Brands tapping into non-fungible tokens (NFTs) for user engagement and to offer exclusive experiences to customers, especially millennials, haven’t taken off in India as was expected initially. The market has turned muted after the initial excitement among celebrities and a handful of brands.
While NFTs have the potential to revolutionize digital ownership and value exchange, their adoption by brands and companies in India has been slow. This is largely due to the lack of awareness of NFTs among the general public, as well as a significant supply and demand gap with fewer buyers compared to creators in India,” said Toshendra Sharma, founder, and chief executive of NFT firm Nftically, which launched Comearth, a metaverse platform with NFTs for brands.
Textile maker Mafatlal Industries, which opened a metaverse gallery and NFT store for fashion enthusiasts on Comearth last July, along with car maker MG Motor, travel platform MakeMyTrip, and smartphone maker Nothing are among companies that have used NFTs to drive engagement and create buzz around new products. But the tally of such brands has remained flat in the past year amid a downturn in the crypto market.
Meanwhile, in the overseas market, top brands such as Gucci, Nike, Adidas, Time Magazine, Budweiser, and McLaren have dabbled in NFTs. In fact, Adidas, Nike, and Gucci generated $137.5 million in combined sales of their NFT collections in just three months, according to a March 2022 report by DappRadar.
“Whenever a new concept enters the market, like NFT, it is actually nudging an idea set that does not exist in the mindset of consumers. For many brands, these are oblique thoughts and concepts,” said Harish Bijoor, a brand strategy specialist. He pointed out that NFTs are in the initial stages of their life cycles when only individuals and a few “maverick brands” adopt it for the PR value. “
The rest will wait and watch, and join when it matures,” said Bizoor, adding that markets such as the US are a lot more aware and mature in terms of adopting new technologies.
The crypto winter has weakened investor confidence in the broader cryptocurrency market and consequently, the NFT industry has been affected too,” said NFTically’s Sharma. He added that many buyers are skeptical about NFTs due to fear of scams and fraudulent projects.

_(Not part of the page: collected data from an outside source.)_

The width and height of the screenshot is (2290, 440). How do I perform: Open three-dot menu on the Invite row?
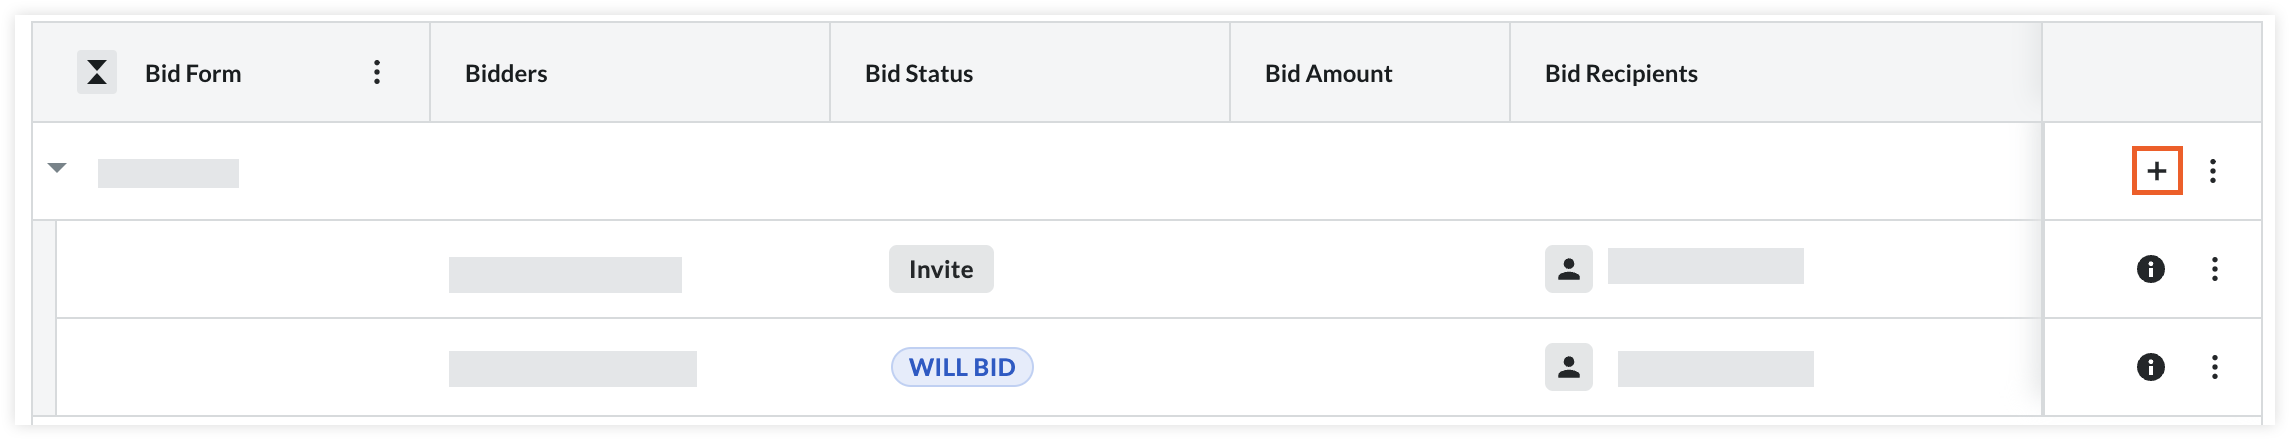tap(2215, 269)
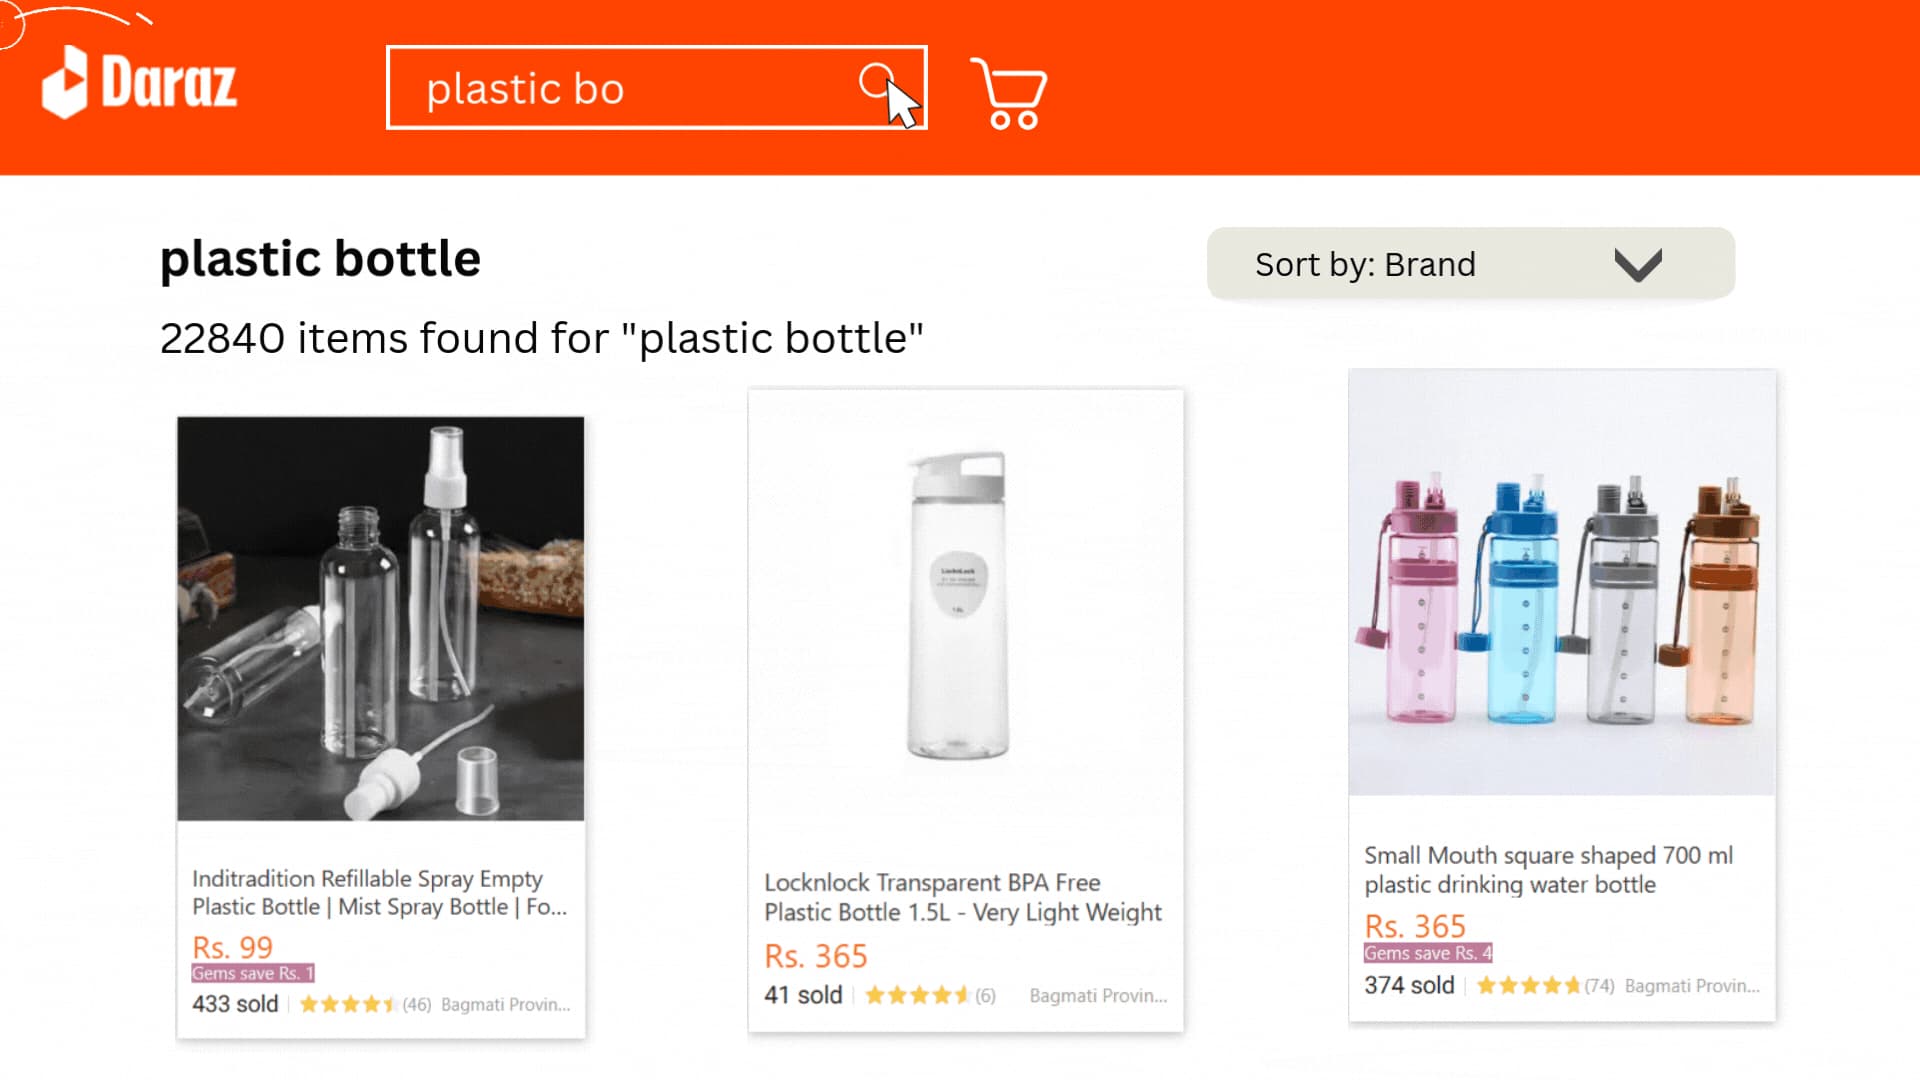Open the spray bottle product image
The image size is (1920, 1080).
[380, 618]
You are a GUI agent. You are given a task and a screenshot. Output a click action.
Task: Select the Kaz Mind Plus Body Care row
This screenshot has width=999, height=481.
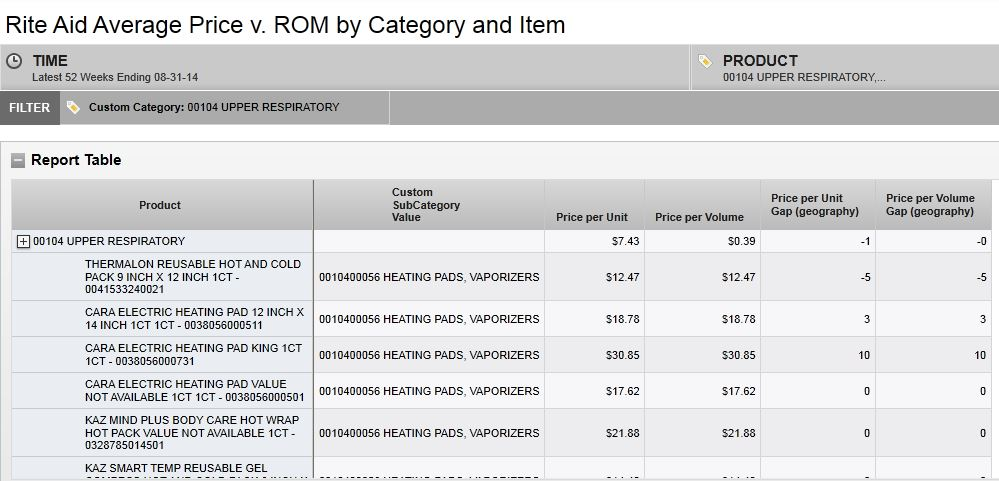tap(192, 433)
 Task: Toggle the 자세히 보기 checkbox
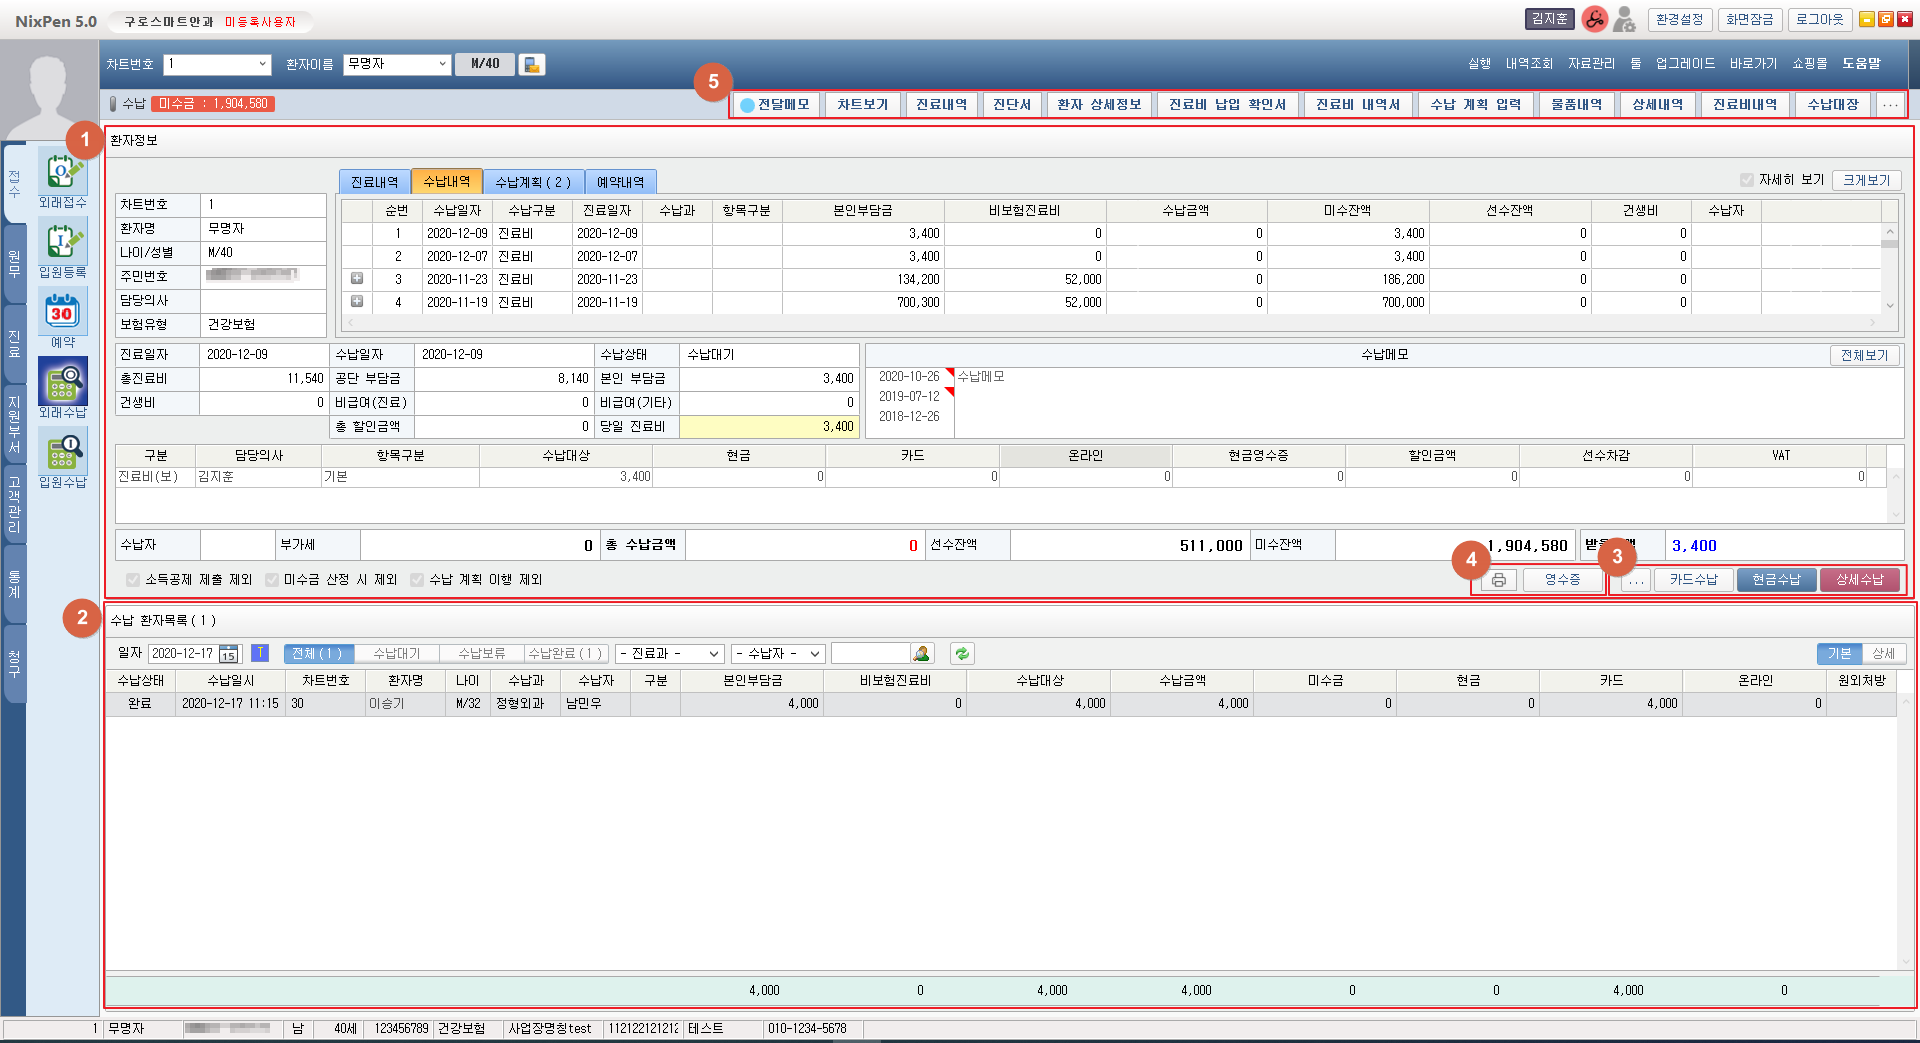(x=1746, y=180)
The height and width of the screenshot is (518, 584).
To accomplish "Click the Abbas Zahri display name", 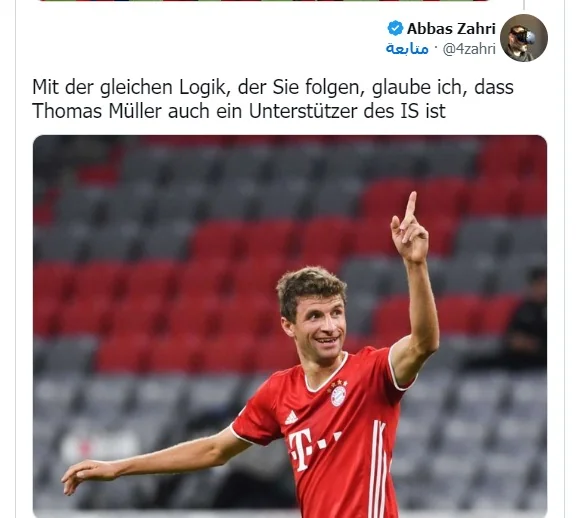I will pyautogui.click(x=451, y=29).

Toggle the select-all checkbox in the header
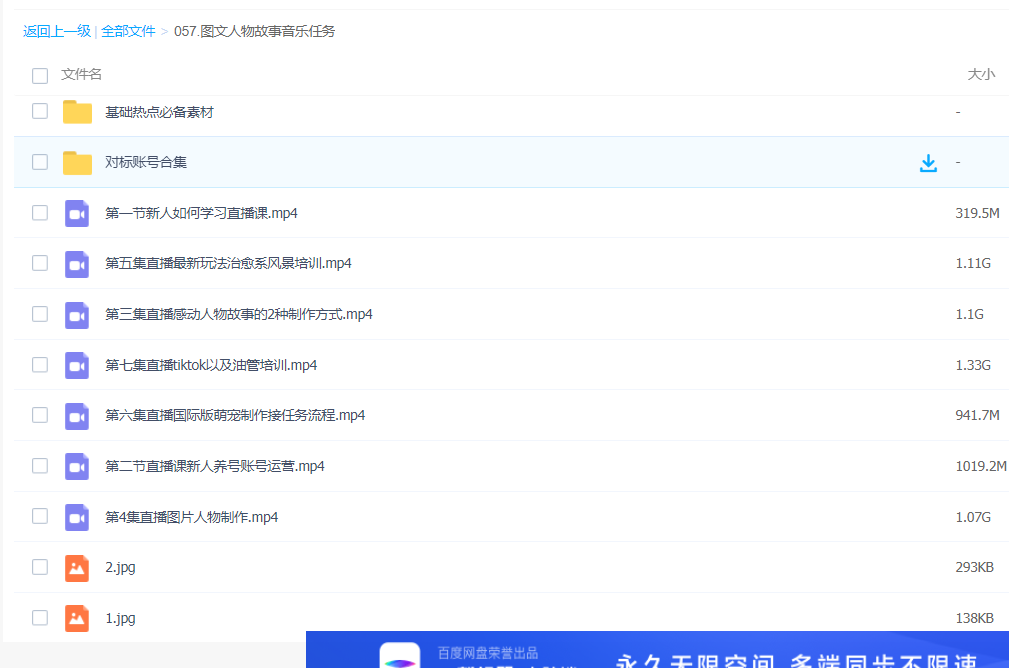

A case in point is NFT rug pulls, where fake NFTs are launched and after a few rounds of investments the project is abandoned causing monetary loss to early investors. According to crypto exchange Zebpay, losses incurred on NFT crimes increased by 667% in 2022.
Kameshwaran Elangovan, COO and Co-founder of blockchain firm Guardianlink said that the domino effect of the crypto winter did impact NFTs, simply because a large part of NFT trading takes place in cryptos. However, Elangovan also reminded us that some brand NFTs performed well despite it.
To be sure, 39% of marketing professionals who used NFTs for brand engagement found it has the highest return on investment among all tools they used, according to a May report by software firm HubSpot.